しかし、私たちには社会規範(多数派)に従う特性があるので、この表現は、人々に規則を守っていない人が大勢いて、それが社会規範だと安心させてしまい規則を守らない人を増やしてしまいます。これもスラッジなのです。
現実には「規則を守っている人が7割もいます」と表現する方が、規則を守っていない人にとってプレッシャーになり、規則を守る人を増やす効果があります。
広告では「○○の中でナンバーワンの売れ行き」という表現がよく使われますが、これも社会規範に従う性質を利用したものです。「ナンバーワン」ということは多くの人が購入している人気商品であることを示しており、人はその規範に従いたくなるわけです。
実際、私の著書を見ても、Amazonで広いカテゴリー内に区分され、その中ではあまり上位に上がってこない本よりも、狭いカテゴリーに区分され、比較的少ない選択肢の中で上位にランキングされる本の方がよく売れています。

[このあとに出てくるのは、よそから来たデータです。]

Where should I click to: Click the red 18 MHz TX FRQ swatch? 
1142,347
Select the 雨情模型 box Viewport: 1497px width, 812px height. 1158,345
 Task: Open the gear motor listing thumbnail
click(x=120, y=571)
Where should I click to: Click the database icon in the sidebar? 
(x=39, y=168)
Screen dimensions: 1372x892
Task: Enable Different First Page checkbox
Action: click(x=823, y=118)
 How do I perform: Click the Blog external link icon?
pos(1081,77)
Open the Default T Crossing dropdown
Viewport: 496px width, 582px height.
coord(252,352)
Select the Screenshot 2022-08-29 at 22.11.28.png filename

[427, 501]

売れ行きがよいと示されることで人気があると認識され、本を探している人はその規範に従いやすくなると考えられます。
役に立ったらナッジ
がっかりしたらスラッジ
こういったこと自体はスラッジとは言えませんが、たとえばその分野に2種類の商品しかないのに「その分野で1位」と謳った場合は、それが多数派といえるのか微妙です。
また、売上が瞬間風速的に1位になったとして、その一瞬の1位を価値あるものとして打ち出し続けるのは、やはり嘘に近いものとなるでしょう。
そのようにナッジかスラッジかは単純に分けられないところがありますが、本人にとって望ましい行動を促進するのであれば、必ずしもスラッジとはいえません。
本の例でいえば、読者がそれを読んで騙されたと思わず、むしろ役に立ったと思えれば、その宣伝文句はナッジとして作用したことになりますし、読んでがっかりしたらスラッジだったと言えるかもしれません。